Images from Hiroshima's Food Festival

Joe double fisting the meat sticks

Hiroshima's annual Food Festival was a couple weeks ago, so I headed downtown armed with a camera and an empty stomach.

The festival was much bigger than I anticipated, filling not only Chuo Park but also the entire walkway surrounding Hiroshima Castle, and the crowds were so thick that it was difficult to walk a lot of the time.

Although the festival was billed as having dishes from around the world, most of the fare was Japanese. Even so, there were some culinary delights not so commonly found in Japan — mainly, thick hunks of meat.

Giant hunks of meat


Meat on a stick


Hotdog lollypops... I wonder why Americans haven't thought of this already.

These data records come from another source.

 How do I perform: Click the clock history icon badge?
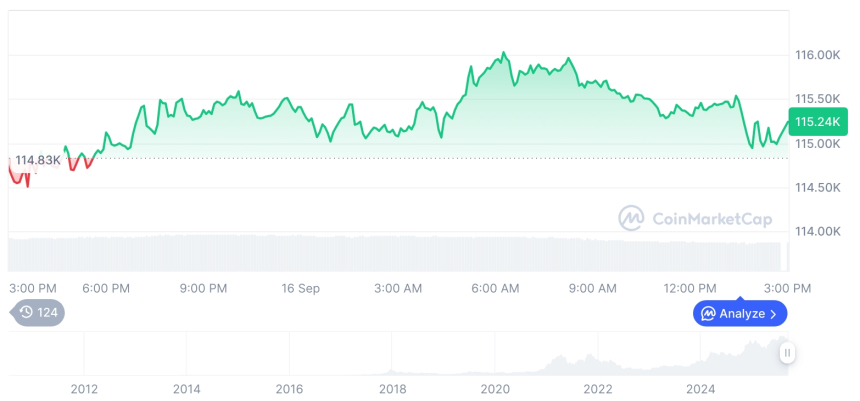coord(26,313)
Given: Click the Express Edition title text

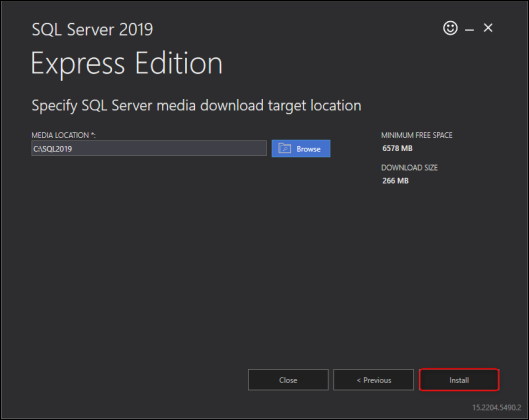Looking at the screenshot, I should 127,63.
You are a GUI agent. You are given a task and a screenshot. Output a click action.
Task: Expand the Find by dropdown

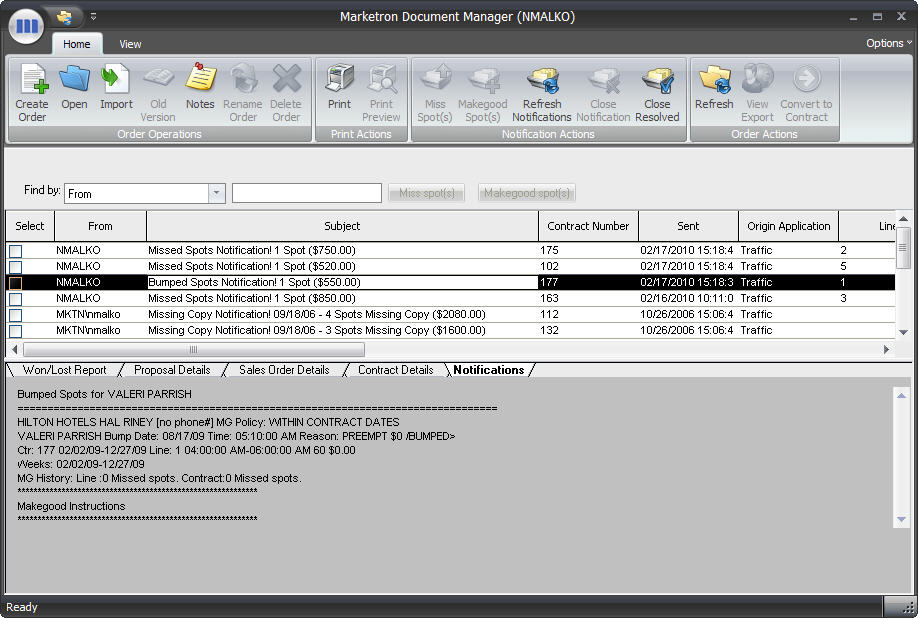tap(217, 194)
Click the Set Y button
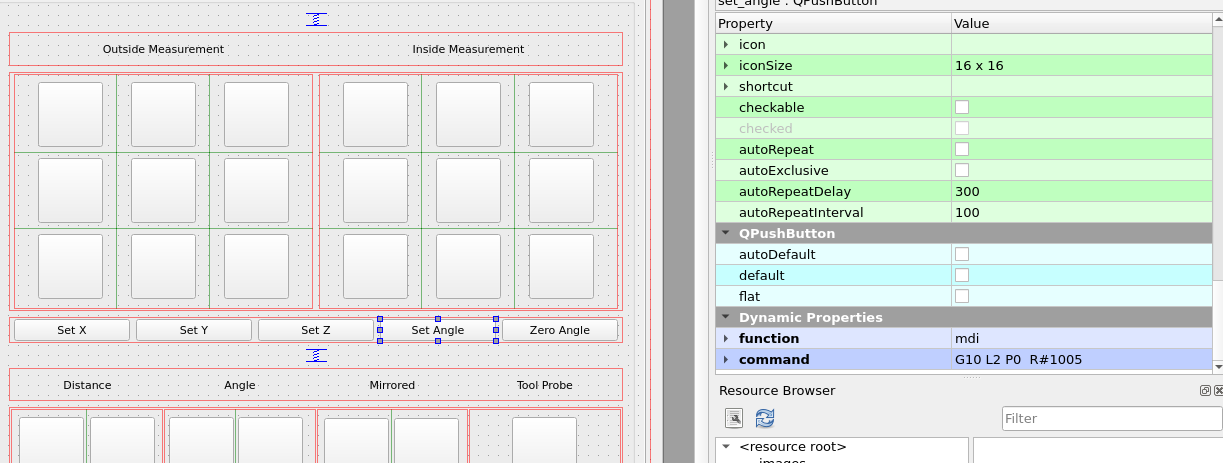The width and height of the screenshot is (1223, 463). [194, 330]
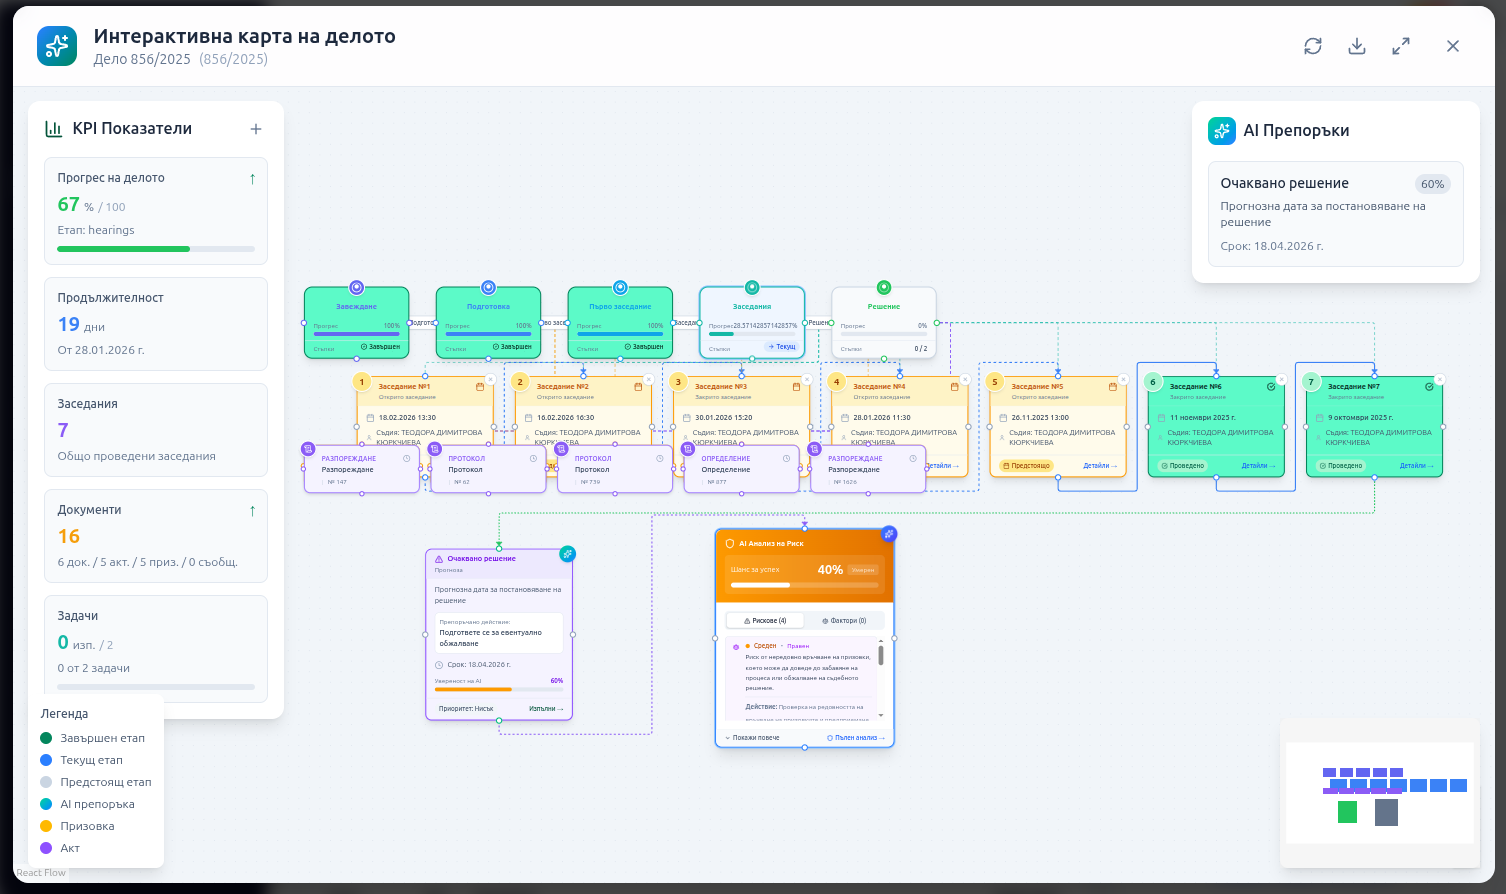Viewport: 1506px width, 894px height.
Task: Switch to the Фактори (0) tab
Action: 844,621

For some reason I wasn't much in the mood for red meat, though it did look delicious. Instead I ate some chicken wings, an apple pastry and some dango, which is basically little balls of pounded rice (mochi) on a stick, roasted and slathered with some sweet barbecue-like sauce. I topped it all off with some vanilla soft serve blended with berries. Good stuff! And apparently I was so eager to eat all of it that I never photographed any of it. Oh well.

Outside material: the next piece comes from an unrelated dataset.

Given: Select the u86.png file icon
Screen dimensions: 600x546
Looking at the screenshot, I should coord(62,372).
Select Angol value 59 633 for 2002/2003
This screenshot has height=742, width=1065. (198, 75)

Here's a big strapping Japanese dude pounding rice to make mochi, though.


After each swing of the mallet into the bucket, that guy in the black and white shirt would quickly reach in and move the glob of pounded rice around.

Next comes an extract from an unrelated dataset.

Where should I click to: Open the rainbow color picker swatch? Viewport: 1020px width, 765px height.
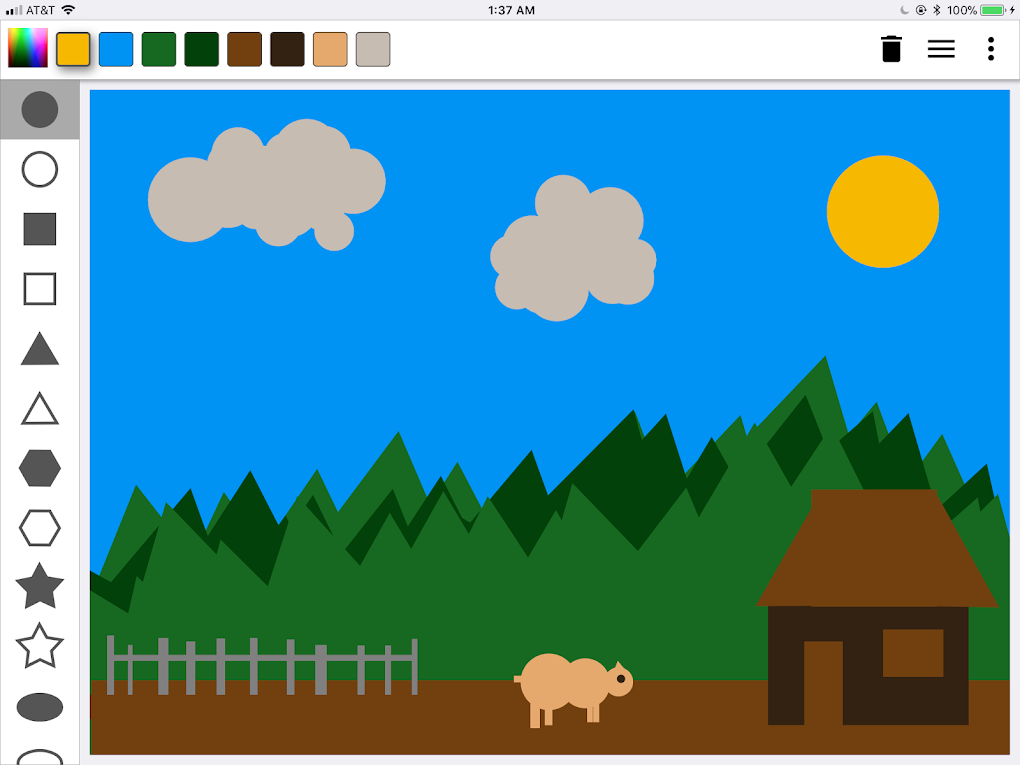(x=27, y=47)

I was hoping to try some fugu (poisonous pufferfish), which one of my friends had eaten at the festival last year, but unfortunately I didn't see it anywhere. Some other time, if I'm feeling bold, perhaps.

There was all sorts of Japanese food but just about everything I photographed was seafood. The Japanese always have interesting looking seafood at their festivals.

Hanging octopus (tako)


Octopus bowls with some green onion. It's pretty chewy.


Grilled squid on a stick, covered in sauce. Also very chewy.


They look like they'd rather be eating ice cream.


Fish on a stick.

You may have noticed everything's on a stick. It's actually considered rude in Japan to eat while walking in public. (Students get chided for this if teachers catch them doing it!) The exception to this rule is if you are eating something on a stick. Then it's OK. That's why a lot of the festival food is on a stick.

Some kind of shellfish.

Barbecued eel (delicious!) and some kind of snail, I think?


Oysters — one of Hiroshima's specialties.


Okonomiyaki, also a Hiroshima specialty.

Okonomiyaki is hard to describe, but it's basically a thin pancake topped with noodles, shredded cabbage, meat and a layer of cooked egg, with some other stuff like onions or seafood tossed in if you like.

Rice. The LAST thing I wanted to eat at the Food Festival.

Starbucks. Go away, Starbucks.

For the scores of kiddies around, there was even stage entertainment by the darling Pikachu and company. I really adore Japan's obsession with cuteness. How can you not be happy watching a big yellow Pikachu waddle around stage? Really.